1938’den beri her 10 Kasım’da Gazi Mustafa Kemal Atatürk’ü saat 9.05’te siren sesleri, fabrika düdükleri, otomobil kornoları eşliğinde anıyoruz. Yaşadığımız şehirlerin Atatürk, Cumhuriyet ya da Kurtuluş Savaşı anıtlarına çelenk bırakıyoruz. Son on, on beş yıldır da sosyal medya hesaplarımızdan anma mesajları yayımlıyoruz. Örgün eğitim okulları, devlet protokolleri ve kimi sivil toplum kuruluşları bu anmayı gün boyu çeşitli etkinliklerle sürdürüyor. Bütün bu yapılanlar Cumhuriyetimizin kurucusu ve aziz silah arkadaşlarını hatırlamak ve onlara duyduğumuz minneti ifade etmek açısından elbette çok kıymetlidir. Bunları sürdürmek tüm Cumhuriyetçilerin görevidir.
Çuvaldızı kendimize batırmak pahasına yine de bir iki tehlikeyi de hatırlatmak gerek. Bu kıymetli anma etkinliklerimiz içerik ve katılımdan bağımsız bir şekilde giderek rutinleştiriliyor. Buda etkinliklerimizin hem amacından uzaklaşmasına yol açıyor hem de bir tür görev savma mukabilinden durumlar yaratıyor. Oysa ne Atatürk’ün ne de Cumhuriyetimizin kurucu kadrolarının bizden bu tip bir anma beklentisi hiç olmadı. Onlar vatan ve cumhuriyet için canlarını severek feda ettiler. İnandıkları değerler için mücadele ederek tarihin şanlı sayfalarına ve ebedi istirahatlerine çekildiler. Üstelik bizlere bunları, övünülecek bir eseri bırakarak yaptılar. Türkiye’yi bağımsız bir devlet olarak gelecek nesillere emanet ettiler. Bu yüzden bütün bu anmalar, törenler, balolar, anıtlar, sergiler, kitaplar, toplantılar, mitingler onlarn bağımsızlık mücadelesinin bizdeki kıymeti harbiyesini gösteren ölçülerdir. Bu şanlı geçmişi rutin alışkanlıklarla alelade kılmak onlara değil, bizlere, çocuklarımıza ve torunlarımıza zarar verir...

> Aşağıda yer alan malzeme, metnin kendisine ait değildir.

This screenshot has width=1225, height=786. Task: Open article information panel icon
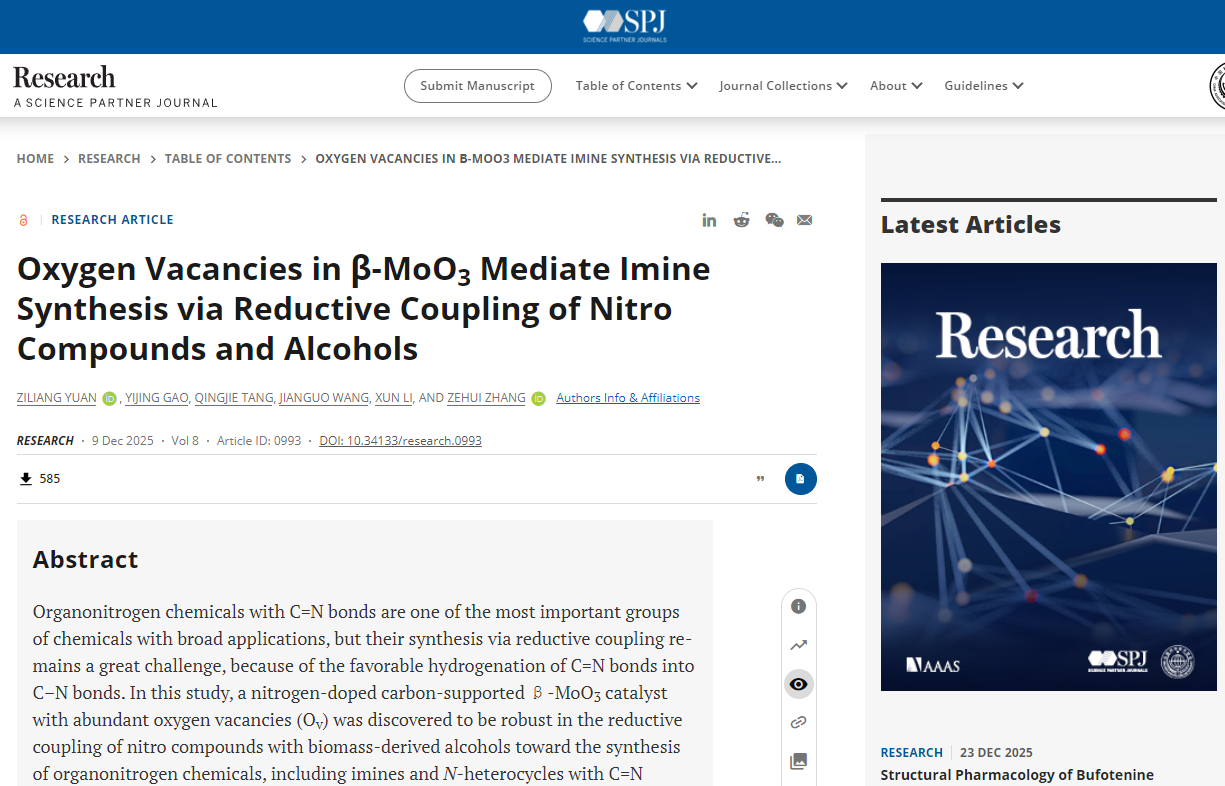click(798, 606)
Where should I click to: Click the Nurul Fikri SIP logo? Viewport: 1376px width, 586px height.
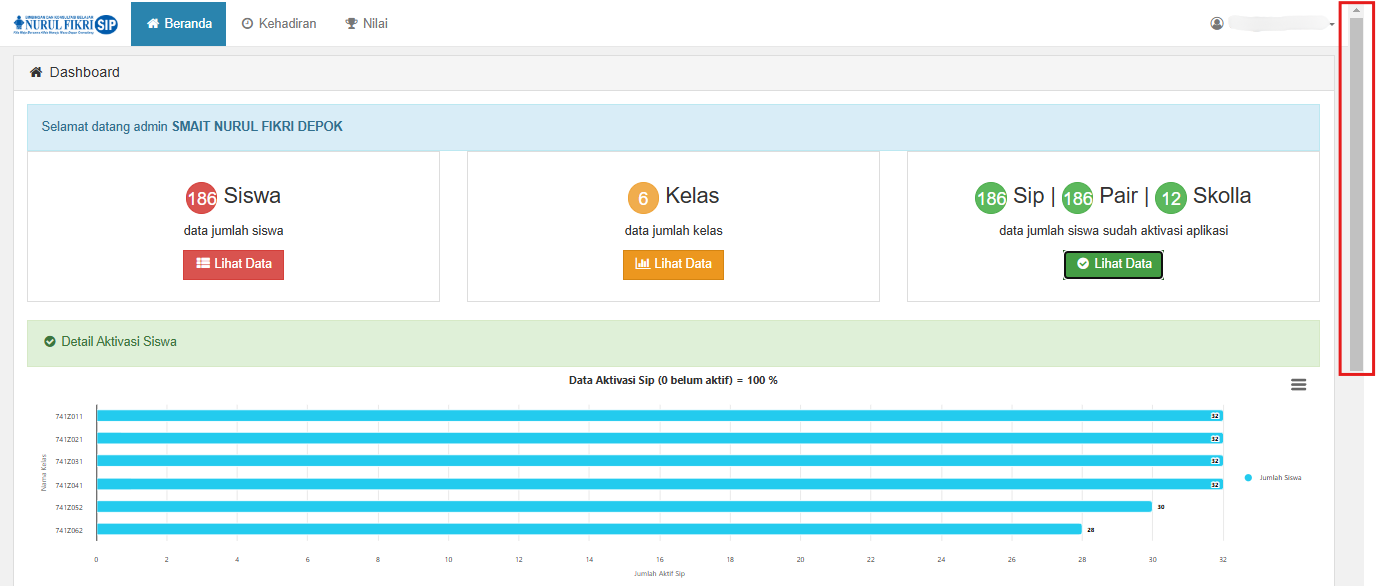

Bağımsız Hindistan’ın kurucusu Mahatma Gandi; “Mustafa Kemal Atatürk İngilizleri yenmeden önce biz, İngilizleri Tanrı gibi görürdük.” der. Benzer bir ifadeyi Latin Amerika halklarının önderleri de bağımsızlık mücadelelerinde ifade edreler. Ernosto Che Guevera ve Fidel Castro gibi liderler özel olarak Atatürk ve Cumhuriyeti kuruluş yılları ile ilgilenir. Bugün Küba’da ders kitaplarında Cumhuriyetimizin kuruluş hikayesi bu yüzden ders olarak anlatılır. Sadece Hindistan ve Latin Amerika’da değil, Mağrip ülkelerinde ve balkanlarda, Sovyetlerde ve Çin’de de kurtuluş savaşımız dünya ve siyasi tarih açısındankıymetlendirilmektedir. Anglosakson dünyada ve Avrupada zaten müttefiklik durumumuza görehayranlıkla karışık bir çatışma içinde Atatürk ve Türkiye tarihi analiz edilmektedir. Günün sonunda Atatürk, Kurtuluş savaşımız, bağımsız Türkiye Cumhuriyeti ve devrimleri dünya tarihine mal olmuş gerçeklerimizdir. Söz konusu olan bizim dünya tarihine mal olmuş ecdadımızı ve onların emanetlerini nasıl yücelteceğimizdir!..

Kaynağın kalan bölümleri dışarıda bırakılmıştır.